عنوان مقاله [English]
The Performance-Based Earthquake Engineering (PBEE) has emerged three decades ago in order to improve the safety assessment of structures. The computational advances in past decades paved the way for researchers and engineers to be able to use sophisticated algorithms for analysing complicated structures. PBEE aims at assessing and control the performance in different structural elements during and after a target ground motion. The immediate occupancy, life safety and collapse prevention are three common structural limit states that have been used in most of the regulations around the world. However, quantification of these limit states for different structural systems is somehow not very crystal clearly defined. FEMA 273, FEMA 356, and ASCE 41-13 are some pioneers in this subject in which they compare demand and capacity at each element. Excessing demand to the capacity ratio in one element means that the whole structure fails to comply with the regulations, which might somehow be a conservative approach. However, FEMA 350 is one of the few regulations that uses an approach for the structural assessment as a whole.

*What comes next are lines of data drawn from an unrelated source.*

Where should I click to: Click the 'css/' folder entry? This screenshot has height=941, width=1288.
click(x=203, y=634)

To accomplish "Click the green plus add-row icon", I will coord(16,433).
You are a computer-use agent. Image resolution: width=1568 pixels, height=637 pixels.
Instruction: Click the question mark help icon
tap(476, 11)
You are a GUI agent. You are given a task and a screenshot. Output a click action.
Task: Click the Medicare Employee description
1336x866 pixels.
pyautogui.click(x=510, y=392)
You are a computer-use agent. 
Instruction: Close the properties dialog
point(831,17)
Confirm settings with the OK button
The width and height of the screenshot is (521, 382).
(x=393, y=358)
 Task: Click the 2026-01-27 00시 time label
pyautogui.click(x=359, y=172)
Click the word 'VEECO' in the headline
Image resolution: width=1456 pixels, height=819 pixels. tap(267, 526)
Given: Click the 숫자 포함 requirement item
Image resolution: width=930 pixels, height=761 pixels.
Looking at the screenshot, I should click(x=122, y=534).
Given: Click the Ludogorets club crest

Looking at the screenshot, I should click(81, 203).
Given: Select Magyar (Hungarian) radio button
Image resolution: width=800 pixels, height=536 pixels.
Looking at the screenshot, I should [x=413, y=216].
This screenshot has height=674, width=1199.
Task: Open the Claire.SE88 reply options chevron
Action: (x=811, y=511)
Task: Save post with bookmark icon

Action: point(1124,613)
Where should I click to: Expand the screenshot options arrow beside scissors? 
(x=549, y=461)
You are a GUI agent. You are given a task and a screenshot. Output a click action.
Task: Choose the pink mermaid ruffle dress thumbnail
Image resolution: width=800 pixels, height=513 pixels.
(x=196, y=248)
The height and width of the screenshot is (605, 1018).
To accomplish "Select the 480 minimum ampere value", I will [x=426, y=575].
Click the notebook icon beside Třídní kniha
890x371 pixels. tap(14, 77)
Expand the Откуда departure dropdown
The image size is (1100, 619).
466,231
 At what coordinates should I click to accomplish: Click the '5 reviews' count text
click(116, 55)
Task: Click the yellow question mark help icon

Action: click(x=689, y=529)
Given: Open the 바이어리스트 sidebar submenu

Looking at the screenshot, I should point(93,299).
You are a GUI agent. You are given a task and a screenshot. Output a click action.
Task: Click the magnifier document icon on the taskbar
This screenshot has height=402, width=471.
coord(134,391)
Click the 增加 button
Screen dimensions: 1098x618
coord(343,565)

Dual systems usually provide enough strength, stiffness, and ductility, especially for tall buildings in seismic prone regions. The combination of steel moment frame and the concentric bracing system is one of the most convenient dual systems around the world. The bracing system bears the majority of the base shear; however, after significant buckling of braces, the moment frame behaves as a second line of defence. It is worth mentioning that few attempts have been made in order to quantify the limit states in dual systems. The limit state criteria for individual moment resisting or bracing systems might be different in essence if being used for dual systems. Therefore, limit states for these dual systems should specifically being studied. Therefore, this vital issue is the main focus of the current study.
In designing and evaluating structures based on performance, identifying the performance levels of the structure at specific seismic hazard levels is of particular importance. In assessing the seismic performance of dual-steel concentrically braced frames consisting of moment-resisting frames and concentrically braced frames with incremental dynamic analysis, there are no accepted and reliable criteria for determining performance levels. The present study proposes suitable and simple criteria for identifying the performance levels of this structural system. For this purpose, the mean value of the Park-Ang damage index is calculated for a given moment-resisting frame system at the performance levels based on the FEMA 350 guideline approach. On the basis of these values, the performance levels of 22 steel buildings with the dual system with different configurations of non-geometrical irregularity along the height are determined by means of incremental dynamic analysis. The mean damage index for the immediate occupancy and collapse prevention are, respectively, equal to 0.21 and 0.9. These damage indices are accounted for a reasonable representation of the structural performance. Finally, a set of appropriate and straightforward criteria for determining the performance levels of the dual-steel concentrically structural system are proposed based on the average of the capacity of the inter-story drift ratio in each performance level. The inter-story drift ratio equal to 0.9 per cent is proposed for the immediate occupancy limit state. In the case of collapse prevention limit state, the inter-story drift ratio equal to 7.5 per cent or the slope reduction of IDA curve to 20 per cent of the initial slope, each reaches earliest, is proposed as the performance limit state.